> [Aim of the task]
Carry on the article about cryptocurrency and Blockchain in healthcare, starting right after its final sentence.

Patients hitting their health targets could reap rewards in cryptocurrencies believes Charlotte Lewis, associate in the commercial healthcare team at international law firm Hill Dickinson.

Using Blockchain and FinTech such as cryptocurrency to help the public take control of their own healthcare could also reduce the strain on services.

“There was an NHS campaign where if smokers could quit and stay off it for period of time they got a voucher,” Lewis told BusinessCloud.

“It’s not a huge leap to see how cryptocurrency could incentivise patients to take responsibility for their own healthcare.

“For example, if my Apple Watch was linked to my health record and I hit my steps each day I get a coin and that builds up. I could use it to upgrade my bedroom next time I’m an inpatient – there would be a way to make that money flow back around the system.”

Cryptocurrency and its underlying Blockchain technology could also make patients safer, and help protect health practitioners from expensive lawsuits.

“Blockchain provides you with really robust evidence,” said Lewis.

“It’s a trust scenario which comes up a lot in consent cases where the patient say ‘I was never told that’ and the doctor say ‘well it’s written in the records’, and a patient might insist someone’s written it in later.

“It might seem farfetched but it’s a very real issue. In America it’s used because they’re far more litigious than this country so there’s more investment in it because they can cut their claims.”

The technology could also help with the issue of making patient records available and easily accessible to all the people who need it says Hill Dickinson partner Sarah Brook. This could help deliver life-saving care as fast as possible.

“The theory is that no matter where you’re taken ill in the country someone can access accurate data about what’s wrong with you and what you need,” she said.

> [Data to examine]
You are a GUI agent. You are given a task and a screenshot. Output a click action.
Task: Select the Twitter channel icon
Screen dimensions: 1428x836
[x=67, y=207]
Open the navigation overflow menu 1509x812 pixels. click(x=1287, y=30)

---

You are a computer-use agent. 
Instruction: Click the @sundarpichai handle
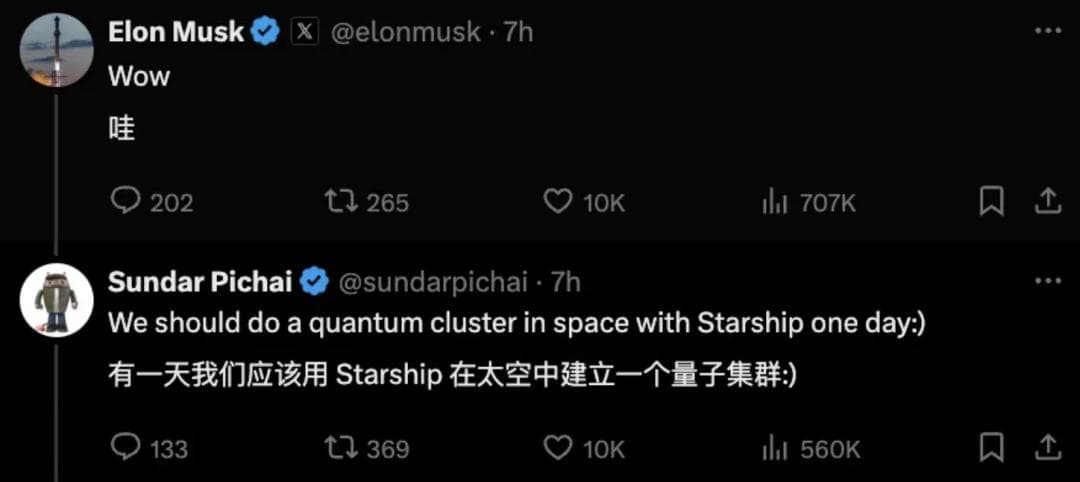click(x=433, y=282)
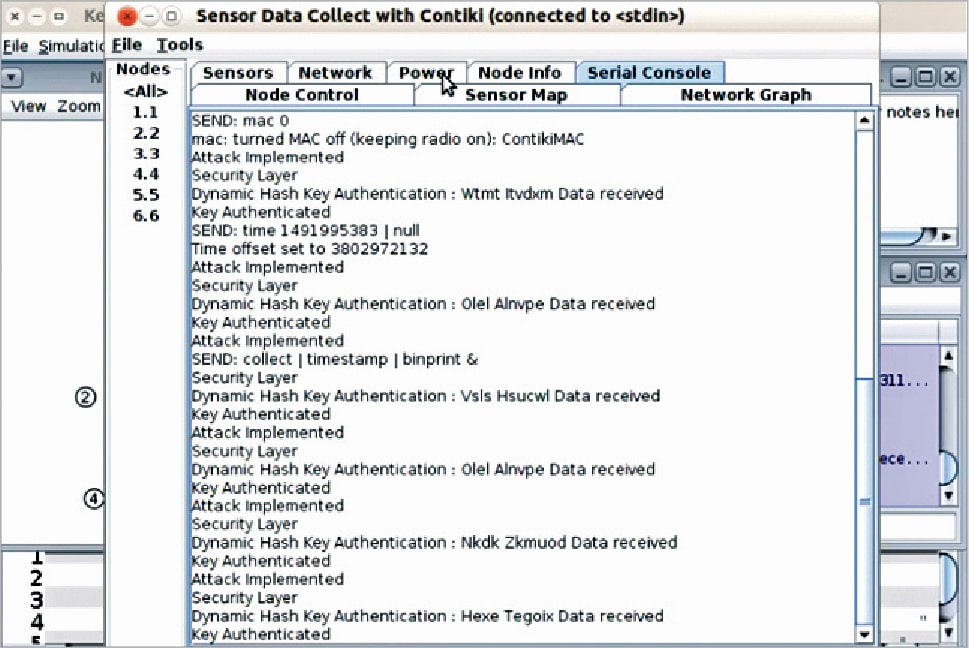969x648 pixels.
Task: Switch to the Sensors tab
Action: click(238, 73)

* * *

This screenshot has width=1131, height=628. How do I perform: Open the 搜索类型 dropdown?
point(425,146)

> [Answer box]
“From a patient record perspective that was always the dream. Historically we use different IT systems and big programmes across the NHS but this does it in a different way that doesn’t rely on lots of different systems working with each other.

“It could be a huge step change in the way that patient data and records are used and made available but you can still do it in a way that’s secure and theoretically controllable by the patient themselves.”

There are issues that need to be worked out before this can become a reality though, says Lewis.

Medical records need to be confidential but the nature of Blockchain relies on a number of people being able to view the data. This is how the technology assures transparency and accuracy.

“Blockchain is supposed to increase security but that’s done by greater transparency because it has to be verified by a large number of people,” she said.

“The only way to make it better is to have a bigger pool of computers as part of the chain but then how does that sit with people and with GDPR?

“Also with information stored in cloud-based systems, how do you erase it because on the Blockchain you can’t erase it, that’s the point.

“There are lots of questions about making this fit in with data protection.”